第五話「奥州の風雲」
奥州は、現在の東北地方一帯の地域で、令制国の内、陸奥国と出羽国の総称である。律令制においては、陸奥国を奥州と呼び、両国の総称は奥羽と呼ばれる。
令制国の制定以前、陸奥国は、道奥と呼ばれ、654年に足柄峠の東に八カ国が設置された際には、独立した国ではなく、常陸国の一部であった。一方、出羽国は、708年に越後国に設置された、出羽郡を起源とする。律令国家の北方進出に伴い、越後国の境界が北上し、712年、出羽郡は、出羽国として分割された。
奥州は、大和朝廷の東征の過程で、日本列島の先住者、狩猟・採集民が、最期に辿り着いた地であった。また、701年の大宝律令の制定後、公地に束縛されることを嫌い、流民化した人々が、新天地を求めた地でもあった。大和朝廷は、皇家に服属しない「まつろわぬ民」を、中華文明圏に倣い、蔑視を込めて、蝦夷と呼んだ。
陸奥国は、718年、陸奥国・石城国・石背国の三国に分割されたが、わずか数年で、再び陸奥国に再統合される。その要因となったのが、720年の史上最初の蝦夷の大反乱、養老の乱である。以後、「日本」という名の極東の律令国家は、811年(弘仁二年)の文室綿麻呂の征夷終結まで、奥州の蝦夷との間に、百年に及ぶ武力衝突の時代に入るのである。
養老の乱の後、朝廷は、陸奥国に鎮守府を設置。鎮兵制を導入した。鎮守府は、鎮兵を統括する役割を担う、令外の官(律令の規定にない役職)である。鎮兵は、律令制下の地方軍制、軍団制とは別に、城柵の警備のために、陸奥国・出羽国のみに配置され、鎮守府の最高司令官、鎮守府将軍(当時は、鎮守将軍)の指揮下に置かれた。
724年(神亀元年)、按察使大野東人によって築城されたのが、多賀城である。多賀城は、新しい陸奥国府であると同時に、律令国家の奥州支配の要衝として、軍事・行政の中心となった。鎮守府は、802年に胆沢城が創建されるまで、多賀城に置かれている。
また、出羽国には、出羽柵が築かれ、760年、秋田城に改称された。将軍職の中で、征夷将軍・征狄将軍は、非常時に任命される、臨時の司令官であったが、鎮守府将軍のみは、常駐の司令官であった。そのため、鎮守府将軍は、按察使・陸奥守など、他の役職との兼任が多い。

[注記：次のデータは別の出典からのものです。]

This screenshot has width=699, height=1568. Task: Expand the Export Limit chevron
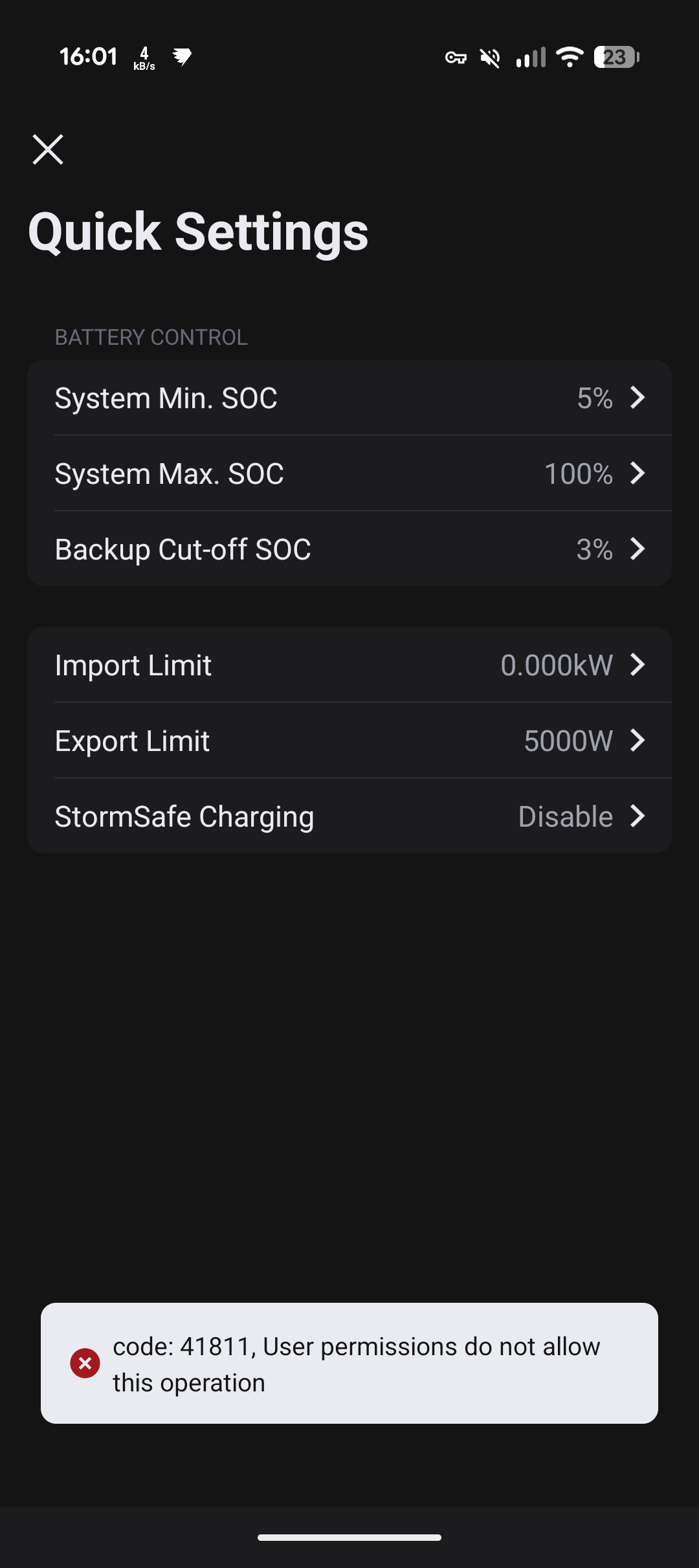[638, 741]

百年に及ぶ征夷の歴史の中で、蝦夷がその存亡を賭けて熾烈な戦いを挑んだのが、三十八年戦争である。特に、蝦夷の酋長、阿弖流爲と母礼は、北上川の戦いで、紀古佐美の朝廷の軍勢を壊滅に追い込み、京の朝廷と公卿達を震撼させた。
その後、最初は征夷副将軍として、続いて、征夷大将軍として奥州に下向した、坂上田村麻呂の指揮によって、官軍は、優位に立って征夷を進めた。とはいえ、神出鬼没な阿弖流爲の軍勢に対し、決定的な勝利を収めることができない。しかし、三十年以上に及ぶ長き戦いの果て、戦火が奥州の大地を焼き尽くすことを嘆いた、阿弖流爲と母礼は、遂に、田村麻呂に降伏した。二人は、朝廷に敗北して捕らえられたのではなく、戦火の拡大を防ぐため、自ら、田村麻呂に投降したのである。
田村麻呂は、この時、四十五歳。長きに渡って、朝廷と戦い続けた蝦夷の英雄が、自ら降伏を申し出たことに、田村麻呂は、誇り高き武人の一人として、感涙したであろう。優れた人格者であった田村麻呂は、阿弖流爲と母礼に、大墓公・盤具公の姓を与え、二人の助命嘆願を約束したのである。
しかし、坂上田村麻呂の願いも空しく、阿弖流爲と母礼は裏切られた。桓武天皇を筆頭に、廟堂の公卿達は、田村麻呂の助命嘆願を退けた。所詮、実戦経験の無い、天皇や公卿には、武人の心と約束が、理解できるはずもなかった。802年8月13日、阿弖流爲と母礼は、河内国において処刑された。奥州の蝦夷の間には、朝廷に対する深い恨みと、拭い難い不信感が残った。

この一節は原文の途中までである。